The fixed-minute Isha avoids the problem that an angle-based Isha never ends during
Saudi summer (the Sun stays close to the horizon), while the 90-minute period also
aligns roughly with the 2 Isha periods (Maghrib + 90 min) used in informal practice.
### Qatar (18°/+90 min)
Qatar follows a similar approach to UAQ for Isha: 90 minutes after sunset, year-round.
Fajr is 18° (not 18.5° as in UAQ). This is the standard in Qatar and some Gulf states
that have adopted the fixed-minute Isha convention without UAQ's Fajr conservatism.
### Egypt (19.5°/17.5°)
The Egyptian General Authority of Survey uses the highest fixed Fajr angle (19.5°)
of any method. This was historically derived from observations in Egypt's clear desert
sky, where the faintest pre-dawn light was detected at a relatively deep sun position.
At the equatorial latitudes where it is used (Egypt, Syria, Iraq, Lebanon), 19.5°
doesn't cause the extreme errors it would at European latitudes. Isha at 17.5° is
similar to MWL.
### MUIS (20°/18°)
Singapore's Islamic Religious Council uses the most conservative angles in the table.
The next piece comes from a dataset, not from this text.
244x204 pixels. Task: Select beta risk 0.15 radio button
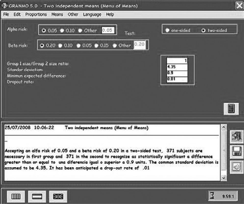pos(96,45)
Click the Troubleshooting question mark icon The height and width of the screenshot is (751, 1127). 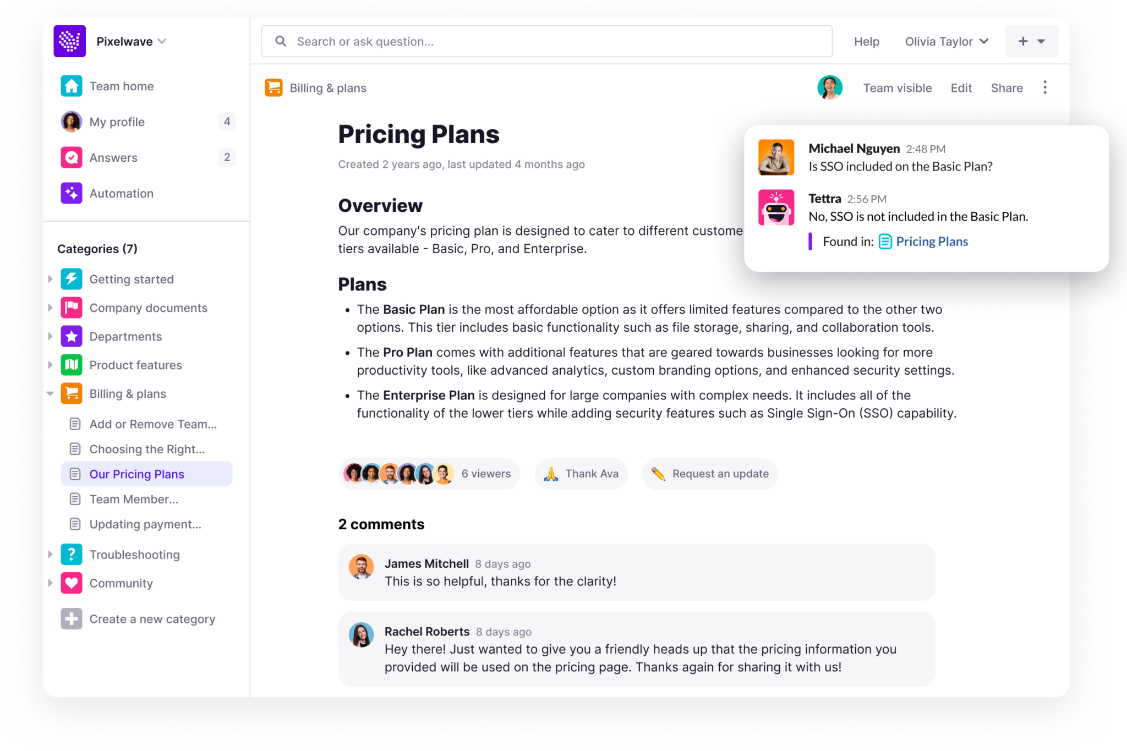pyautogui.click(x=72, y=554)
Singapore sits at about 1.3°N: very close to the equator: where atmospheric
conditions and the nearly vertical Sun path do result in a slightly later dawn and
earlier dusk compared to higher latitudes. The 20° Fajr reflects these local conditions.
### MSC (Seasonal / Moonsighting Committee Worldwide)
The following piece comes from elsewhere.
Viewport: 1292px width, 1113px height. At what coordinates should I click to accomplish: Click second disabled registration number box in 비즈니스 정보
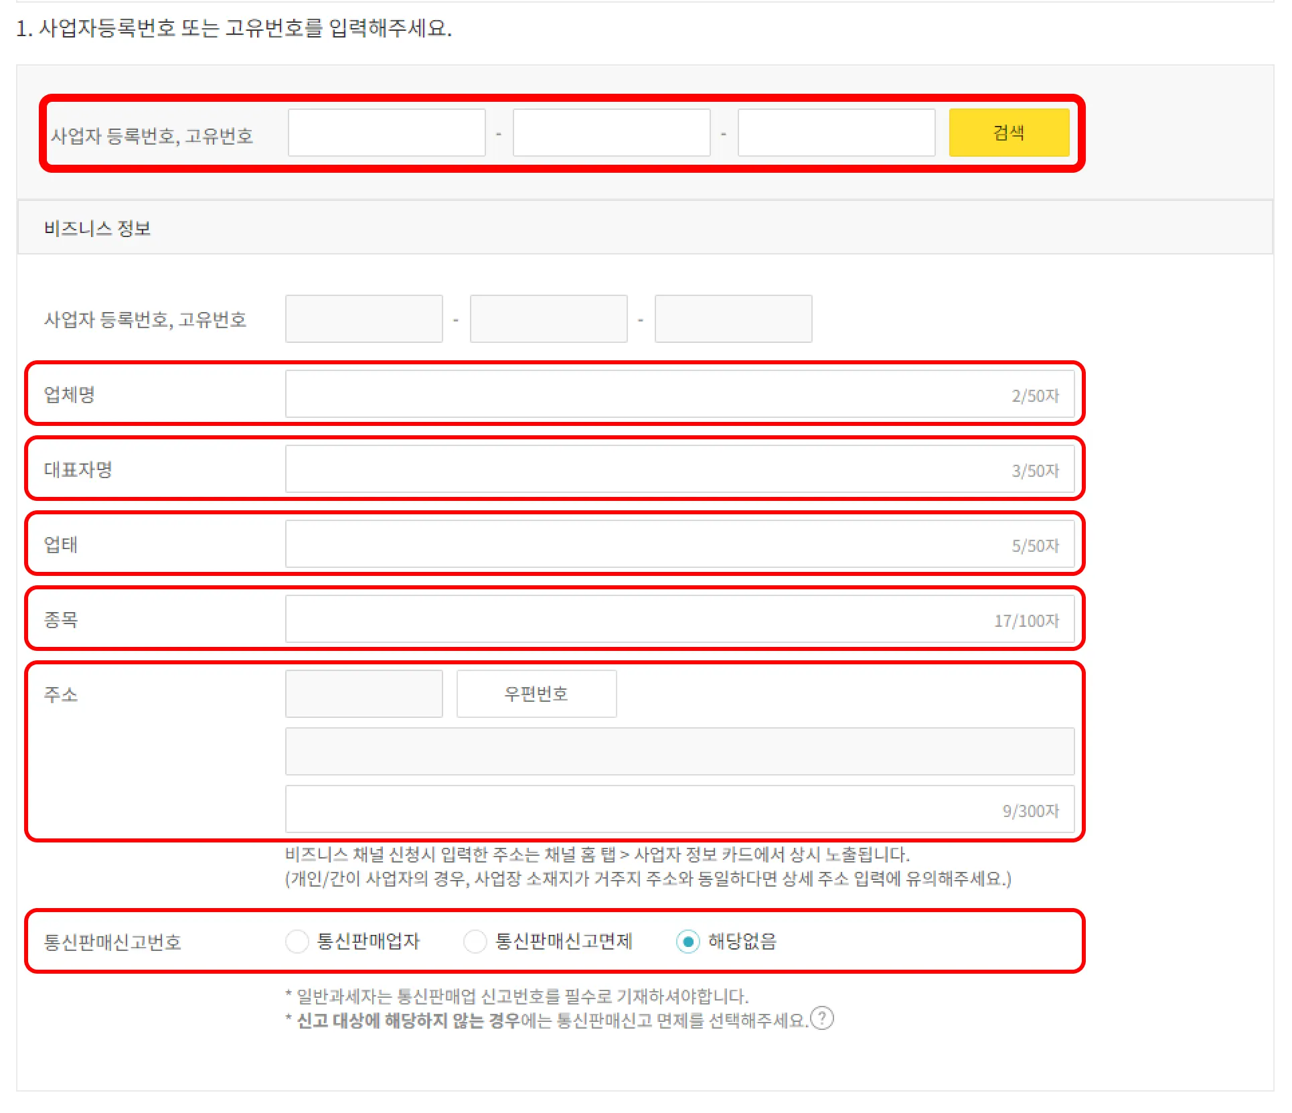click(x=548, y=319)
This is the same underlying algorithm used by the dynamic primary method. Unlike all
other entries in this table, MSC does not use a fixed angle. The offset is computed
from the latitude and day-of-year via Khalid Shaukat's piecewise model.
Including MSC in the comparison table lets you see where the dynamic primary method
agrees with or diverges from the "raw" MSC output. The dynamic method adds physics
corrections (r, Fourier, refraction, elevation) on top of the MSC base, so they
should be close but not identical.
## Computation
For all angle-based methods, `getTimesAll` makes a single batch call to the NREL
Solar Position Algorithm (via `nrel-spa`), passing all 14×2 + 2 dynamic zenith
angles at once. This is more efficient than 16 separate SPA calls.
UAQ and Qatar Isha are computed as `sunset + ishaMinutes / 60` after the SPA call.
MSC Fajr and Isha are computed from the sunrise/sunset times using the minute
offsets from `getMscFajr` / `getMscIsha`.